Inzake de declaratie van individuele begeleiding merkt de rechtbank het volgende op. In de zorgovereenkomst is opgenomen dat eiseres begeleiding groep, begeleiding individueel en persoonlijke verzorging krijgt. In de zorgafspraken is die zorg uitgesplitst. Bij begeleiding individueel staat dat het gaat om administratie bijhouden, individuele gesprekken voeren en ondersteuning om gedragsproblemen te verminderen en vaardigheden, zoals rekenen en schrijven, oefenen.
Tijdens het huisbezoek op 18 augustus 2016 is gesteld dat eiseres niet iedere keer naar de dagbesteding gaat en dat het een beetje een losse afspraak was. Eiseres gaat gemiddeld drie keer en bekijkt van te voren welke activiteiten zij leuk vindt om aan mee te doen.
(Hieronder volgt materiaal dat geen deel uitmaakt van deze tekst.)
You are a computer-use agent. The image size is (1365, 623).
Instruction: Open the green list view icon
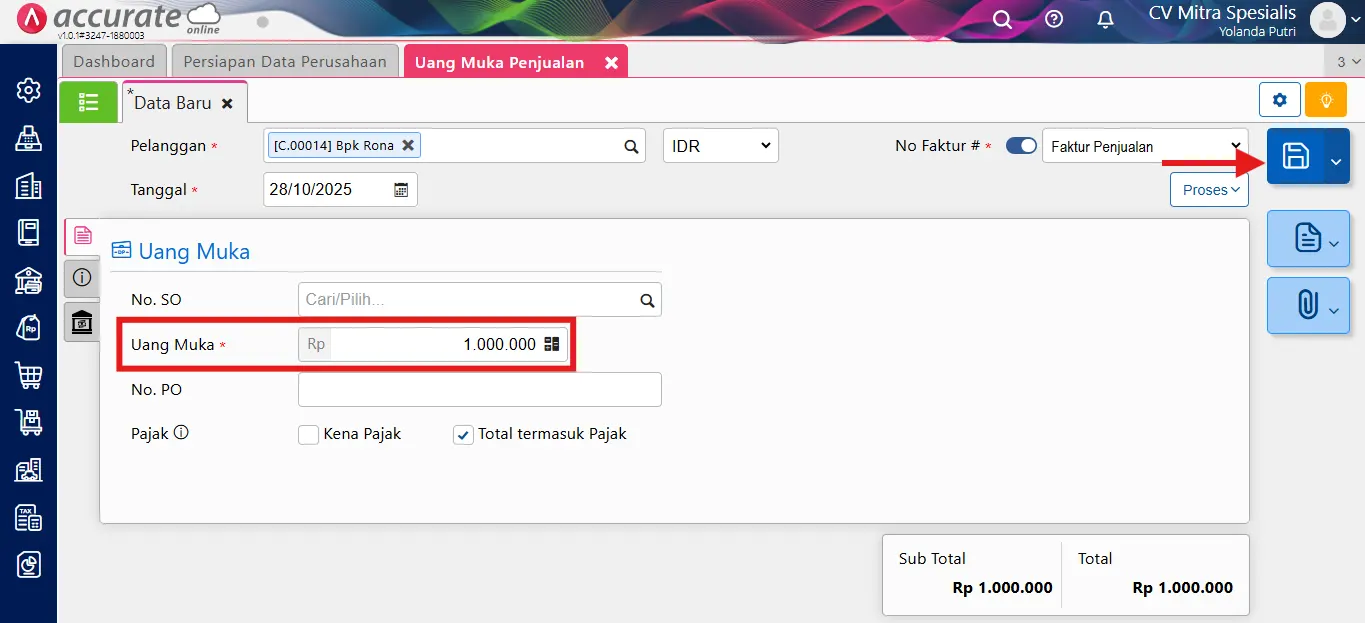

Als ze niet bij de dagbesteding was dan was ze thuis. Tijdens de hoorzitting is namens eiseres op de vraag welke zorg zij krijgt, gesteld dat zij naar [naam zorgverlener2] gaat voor dagbesteding.
Het VGZ heeft uit de verklaringen tijdens het huisbezoek en de hoorzitting de conclusie getrokken dat eiseres niet naar individuele begeleiding gaat. De rechtbank is van oordeel dat het niet aannemelijk is dat eiseres individuele begeleiding krijgt bij [naam zorgverlener2]. Niet kan worden ingezien waarom op de vraag welke zorg wordt verleend, niet ook individuele begeleiding zou worden genoemd als deze daadwerkelijk werd ontvangen. Daarbij komt dat in het bezwaarschrift van 28 december 2016 is erkend dat eiseres overdag geen individuele begeleiding krijgt en dat de zorguren voor individuele begeleiding worden verleend in de avond en het weekend. Nu [naam zorgverlener2] wel uren declareert voor begeleiding individueel heeft het Zorgkantoor terecht de conclusie getrokken dat de declaraties niet overeenkomen met de geleverde zorg.
Gelet op hetgeen hiervoor is overwogen is de rechtbank van oordeel dat het VGZ zorgverlener [naam zorgverlener2] heeft kunnen afkeuren. De rechtbank laat hierbij in het midden of er ook activiteiten zijn verricht die niet betaald mogen worden uit het budget.
6. Zoals uit hetgeen hiervoor is overwogen blijkt dat het VGZ op basis van objectieve gegevens haar standpunt heeft bepaald. Anders dan eiseres heeft gesteld in beroep, is het besluit niet alleen op geloofwaardigheid gebaseerd. De stelling van eiseres dat het besluit in strijd is met de beginselen van behoorlijk bestuur is niet nader onderbouwd, zodat de rechtbank daaraan voorbij zal gaan.
7. Het beroep zal ongegrond worden verklaard.
Omdat het beroep ongegrond is, wijst de rechtbank het verzoek van eiseres om schadevergoeding af.
Voor een proceskostenveroordeling bestaat geen aanleiding.

Beslissing

De rechtbank:
- verklaart het beroep ongegrond;
- wijst het verzoek om schadevergoeding af.
Deze uitspraak is gedaan door mr. S.A.M.L. van de Sande, rechter, in aanwezigheid van
mr. A.J.M. van Hees, griffier. De beslissing is in het openbaar uitgesproken op 29 januari 2018.
griffier rechter
Afschrift verzonden aan partijen op:

Rechtsmiddel

Tegen deze uitspraak kan binnen zes weken na de dag van verzending daarvan hoger beroep worden ingesteld bij de Centrale Raad van Beroep.